I'm not convinced it's worthwhile separating out the process node and the silicon quality, they are entwined when looking across a large sample size.

Unfortunately, someone that actually knows why probably isn't allowed to share why.

>which does somewhat beg for a picture as just raises more questions.

There's a picture in the article.

>Why would they make a chip this big

Did you read the article?

>this article mentions TSMC. Another article I read that they used a 16nm node

Yes, 16nm/TSMC.

> There's a picture in the article.

Yes - hardly helpful ones as you get a picture of a wafer and a box, not breakdown beyond that - hence had look and found other articles with much more detail upon this that answers the questions I raised in relation to the lack of pictures - like the cooling aspect in which you snipped my quote and removed that lovely thing we call context.

>Did you read the article?

Yes and had you read what I said you would see that the article does not answer the aspects I was asking - see what you did there.

>Yes, 16nm/TSMC

Yes - I found that in another article - which I also linked, you're welcome.

I'm really curious about the benefits of their implementation. It's far beyond my grasp to make any serious criticisms and I don't really want to doubt them, it just seems a pretty radical departure from even the direction of innovation.

The way they paint it sounds like they're putting in redundant cores to account for failure of what seems like what I would call the 'first line' cores, i.e. there's cores that are only used if some primary ones aren't working?

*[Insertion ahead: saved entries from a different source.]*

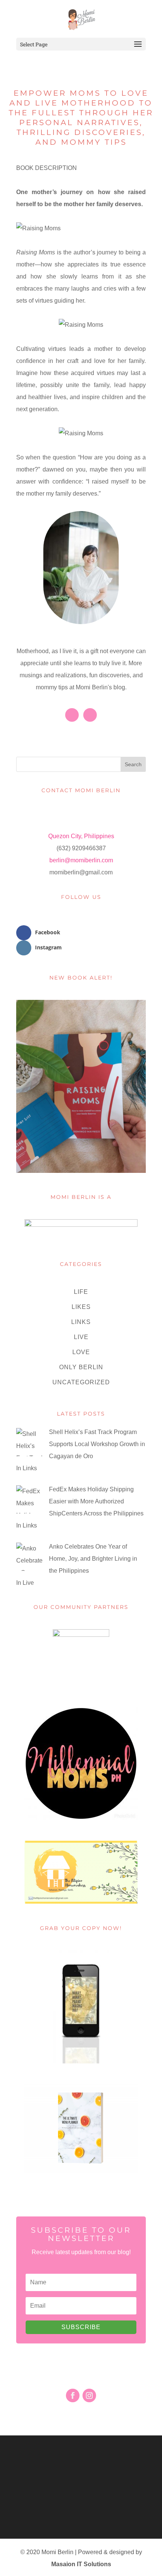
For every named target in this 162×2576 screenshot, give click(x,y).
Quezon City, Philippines (81, 836)
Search (133, 764)
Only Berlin (81, 1367)
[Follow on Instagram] (89, 2395)
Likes (81, 1307)
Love (81, 1352)
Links (81, 1322)
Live (81, 1337)
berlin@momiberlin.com (81, 860)
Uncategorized (81, 1382)
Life (81, 1292)
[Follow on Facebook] (72, 2395)
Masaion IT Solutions (81, 2564)
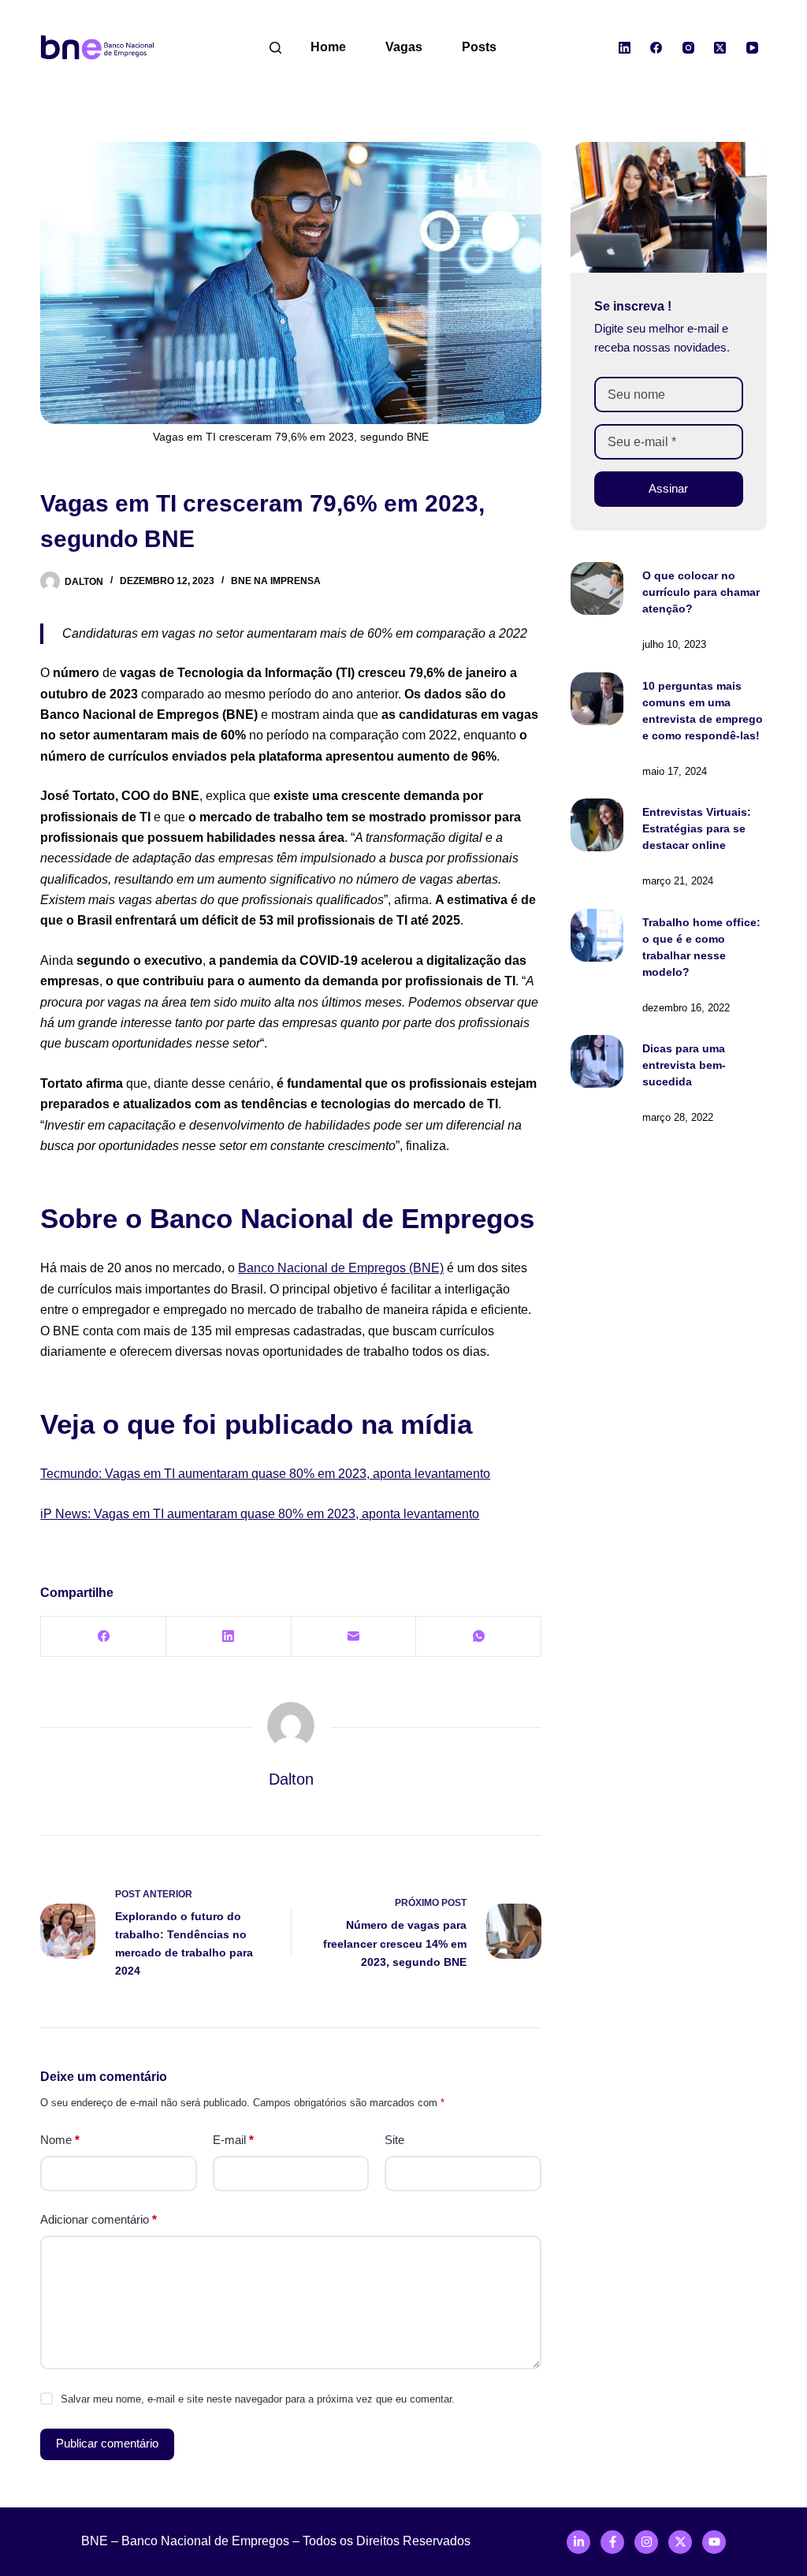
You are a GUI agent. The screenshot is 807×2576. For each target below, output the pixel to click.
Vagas (403, 47)
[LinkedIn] (624, 47)
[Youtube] (714, 2542)
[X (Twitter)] (720, 47)
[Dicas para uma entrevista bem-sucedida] (597, 1061)
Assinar (668, 488)
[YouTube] (752, 47)
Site (394, 2139)
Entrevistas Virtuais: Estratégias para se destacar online (696, 828)
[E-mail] (354, 1637)
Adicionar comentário (98, 2219)
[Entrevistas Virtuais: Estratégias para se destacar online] (597, 824)
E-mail (233, 2139)
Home (328, 47)
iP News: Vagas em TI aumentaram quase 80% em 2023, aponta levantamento (259, 1514)
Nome (60, 2139)
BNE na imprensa (276, 580)
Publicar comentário (107, 2443)
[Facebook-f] (612, 2542)
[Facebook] (656, 47)
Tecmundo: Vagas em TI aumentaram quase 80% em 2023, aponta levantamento (265, 1473)
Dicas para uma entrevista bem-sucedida (684, 1065)
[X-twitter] (680, 2542)
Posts (479, 47)
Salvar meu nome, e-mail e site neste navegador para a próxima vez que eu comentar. (258, 2399)
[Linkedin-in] (578, 2542)
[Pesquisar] (275, 48)
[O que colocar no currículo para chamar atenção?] (597, 588)
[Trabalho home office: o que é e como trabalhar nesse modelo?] (597, 935)
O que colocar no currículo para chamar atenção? (701, 592)
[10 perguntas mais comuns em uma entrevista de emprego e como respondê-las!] (597, 698)
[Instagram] (688, 47)
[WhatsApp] (478, 1637)
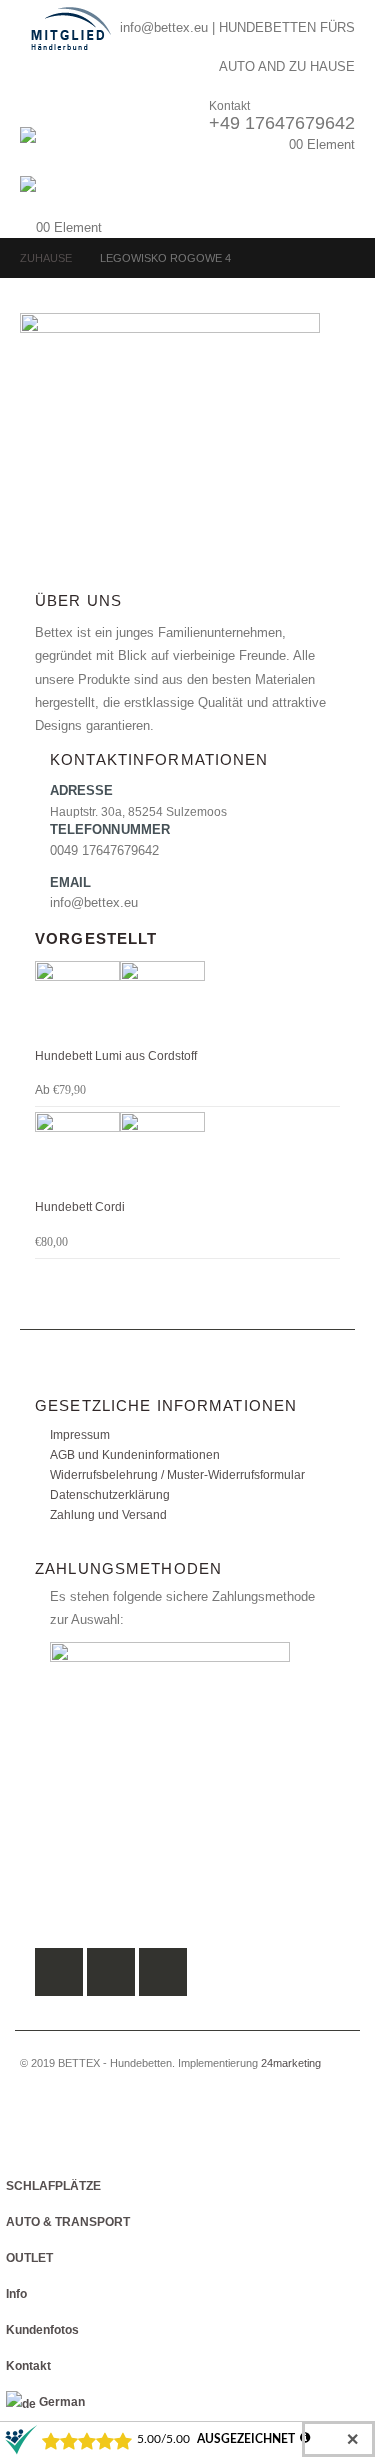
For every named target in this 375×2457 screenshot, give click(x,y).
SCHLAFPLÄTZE (53, 2185)
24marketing (291, 2063)
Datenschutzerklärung (110, 1494)
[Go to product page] (187, 1003)
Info (16, 2293)
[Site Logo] (75, 151)
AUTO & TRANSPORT (68, 2221)
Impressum (80, 1434)
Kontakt (28, 2365)
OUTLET (29, 2257)
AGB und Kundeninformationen (135, 1454)
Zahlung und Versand (108, 1514)
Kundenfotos (42, 2329)
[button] (38, 102)
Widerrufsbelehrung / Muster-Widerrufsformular (177, 1474)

But sort of intuitively that doesn't make a whole lot of sense given the parallel nature. Maybe they are just putting in 101% of specified cores, and if there's a ~1% hopefully uniform-ish core failure rate then it's all gucci?

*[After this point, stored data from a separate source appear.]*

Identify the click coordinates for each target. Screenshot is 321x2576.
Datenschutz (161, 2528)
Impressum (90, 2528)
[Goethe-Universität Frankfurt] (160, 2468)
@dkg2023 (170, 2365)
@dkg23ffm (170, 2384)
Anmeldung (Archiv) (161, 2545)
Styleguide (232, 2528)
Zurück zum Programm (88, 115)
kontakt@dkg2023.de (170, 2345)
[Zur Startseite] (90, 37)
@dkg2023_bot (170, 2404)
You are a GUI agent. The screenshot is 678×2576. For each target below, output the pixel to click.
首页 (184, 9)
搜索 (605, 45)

I guess my question is probably similar to yours, what are you giving up with yield-enhancing redundancy of a behemoth die vs integrating a bunch of confirmed working chiplets together?

The CEO says 1-1.5%.

"Cerebras approached the problem using redundancy by adding extra cores throughout the chip that would be used as backup in the event that an error appeared in that core’s neighborhood on the wafer. “You have to hold only 1%, 1.5% of these guys aside,” Feldman explained to me. Leaving extra cores allows the chip to essentially self-heal, routing around the lithography error and making a whole-wafer silicon chip viable."

https://techcrunch.com/2019/08/19/the-five-technical-challen...

The article claims that keeping everything on one die raises interconnect bandwidths and lowers latencies over what would be possible in a conventional supercomputing setup. Connections are made over the silicon that is normally left aside for cutting the chips apart. Apparently that is a special process that they had to collaborate with a partner in order to get working.
Chiplet designs means that you still have to route signals either onto an interposer or onto a PCB. If you have a silicon interposer you have the same issue of making a really large silicon die. If you route into the PCB, then you may need SerDes depending on what you do and bandwidth will be lower and latency will be higher due to signal integrity issues.

Maybe something like Intel's EMIB technology where they have small interposers along edges of chips rather than having a giant interposer might help here.

Yields are probably fairly good if they design for manufacturing by placing extra cores / wires to route around failures as I am sure they are.

The future of these interconnects is to make them optical. Once the interconnects are optical lots of problems get solved. Chips don’t have to be in same enclosure, simplifying cooking etc.
I will dissent. Organic interposers are dirt cheap, and nearly as good unless all you want is density.
> A chip that size, imagine the yield

From discussion at a demo the yield is good, since they are using a large node. Their hardware rerouting also mitigates defects on most chips.

Many single-chip processors contain redundancy or ability to route around bad units. Yield isn’t an issue if it has programmable datapaths, even at this scale.